En ese contexto, de acuerdo con la uniforme jurisprudencia constitucional que se encuentra reiterada en el Fundamento Jurídico III.1 de este fallo constitucional, la retención de pacientes en centros hospitalarios resulta ser ilegal por más que no pueda cubrir los gastos que demandó su curación, como aconteció en el presente caso, bajo el argumento para retenerla de no contar con una alta médica expresa por más de dos meses a partir del informe médico que evidencia su estado y condición de salud; aspecto, que denota un accionar ilegal de la parte demandada, pues el impedir salir de un centro hospitalario por causas patrimoniales, no solamente vulnera el derecho a la libertad, sino que afecta su dignidad como ser humano tal cual llegó a precisar, la SC 0981/2015-S1 de 19 de octubre, establece que: “En esta lógica, se concluye que los centro hospitalarios sean éstos de carácter público o privado, cuando retienen en sus instalaciones a los pacientes dados de alta, o en su caso se nieguen a darles el alta con la finalidad de obligar a los mismos pacientes o a sus familiares al pago de la deuda por los servicios prestados, lesionan el derecho a la libertad individual y de locomoción de la persona (SC 0074/2010-R de 3 de mayo), a esto debemos sumar la lesión que sufre su derecho a la dignidad, por cuanto se desnaturaliza la esencia del ser humano, dejando de ser un fin en sí mismo, para responder a un fin ajeno, en este caso el cumplimiento de una obligación de índole patrimonial; como refiere la mencionada SC 0101/2002-R, éste tipo de obligaciones encuentran su consecución, a través de los mecanismos establecidos por ley y solamente sobre el patrimonio del obligado, nunca sobre su misma persona”.

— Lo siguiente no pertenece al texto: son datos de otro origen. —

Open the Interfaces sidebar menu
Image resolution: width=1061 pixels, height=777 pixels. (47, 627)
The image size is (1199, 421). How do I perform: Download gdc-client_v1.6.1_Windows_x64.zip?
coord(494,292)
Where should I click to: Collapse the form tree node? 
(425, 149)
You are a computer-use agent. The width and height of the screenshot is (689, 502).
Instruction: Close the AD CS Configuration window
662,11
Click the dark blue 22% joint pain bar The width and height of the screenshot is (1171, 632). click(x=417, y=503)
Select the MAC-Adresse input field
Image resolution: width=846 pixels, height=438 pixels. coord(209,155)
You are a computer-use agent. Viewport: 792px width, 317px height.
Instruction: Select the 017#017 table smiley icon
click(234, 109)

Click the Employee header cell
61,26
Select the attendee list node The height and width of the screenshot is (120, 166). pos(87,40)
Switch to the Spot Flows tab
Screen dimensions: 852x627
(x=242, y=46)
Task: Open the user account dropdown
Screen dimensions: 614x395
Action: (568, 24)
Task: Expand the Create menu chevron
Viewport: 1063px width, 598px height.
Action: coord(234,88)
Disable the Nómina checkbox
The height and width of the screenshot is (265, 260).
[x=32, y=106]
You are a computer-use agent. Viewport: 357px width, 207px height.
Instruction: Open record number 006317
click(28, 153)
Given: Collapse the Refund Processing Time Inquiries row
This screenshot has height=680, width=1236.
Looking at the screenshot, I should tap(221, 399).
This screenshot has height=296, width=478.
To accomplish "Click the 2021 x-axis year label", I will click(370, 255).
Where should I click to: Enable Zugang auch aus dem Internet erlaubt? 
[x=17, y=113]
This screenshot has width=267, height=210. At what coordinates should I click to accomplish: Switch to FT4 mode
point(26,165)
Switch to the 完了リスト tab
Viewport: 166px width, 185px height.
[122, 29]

Sin perjuicio de lo resuelto, conviene precisar que si bien es cierto que los servicios médicos que prestan los centros de salud, no pueden ser incumplidos en su pago por los pacientes, pues es su obligación y deber cubrir el monto emergente de la atención médica recibida, existen los mecanismos legales que aseguren el pago del adeudo contraído, por lo mismo, la obligación contraída por la accionante en efecto debe ser cumplida, pero a través de los mecanismos previstos por ley o conciliación entre partes.

Finalmente, es preciso efectuar una aclaración referente a lo alegado por el demandado, en sentido que desconocía de la situación, debiéndose señalar al respecto que ello no sería evidente pues el informe médico de 12 de marzo de 2019, se emitió en virtud a la solicitud efectuada al referido demandado el 8 de similar mes y año, sumándose a ello que como Director del Hospital San Vicente de Paul S.R.L. -ahora demandado-, tiene la obligación de estar en conocimiento de todo lo que acontece al interior del mismo y lógicamente por esa misma condición de dirección, el control de las actuaciones de su personal médico y sobre todo las decisiones de su personal administrativo le son también inherentes.

En ese sentido, se concluye que la retención de la impetrante de tutela en el Hospital San Vicente de Paul S.R.L., por deuda económica debido a los servicios médicos prestados, no solo involucró una afectación a su derecho a la libertad sino que además afectó su derecho a la dignidad consagrado en el art. 21.2 de la CPE; por lo que, corresponde conceder la tutela solicitada respecto a estos dos derechos, y denegar la tutela invocada en cuanto al derecho al trabajo por no ser este el medio idóneo para su petición, conocimiento y tutela.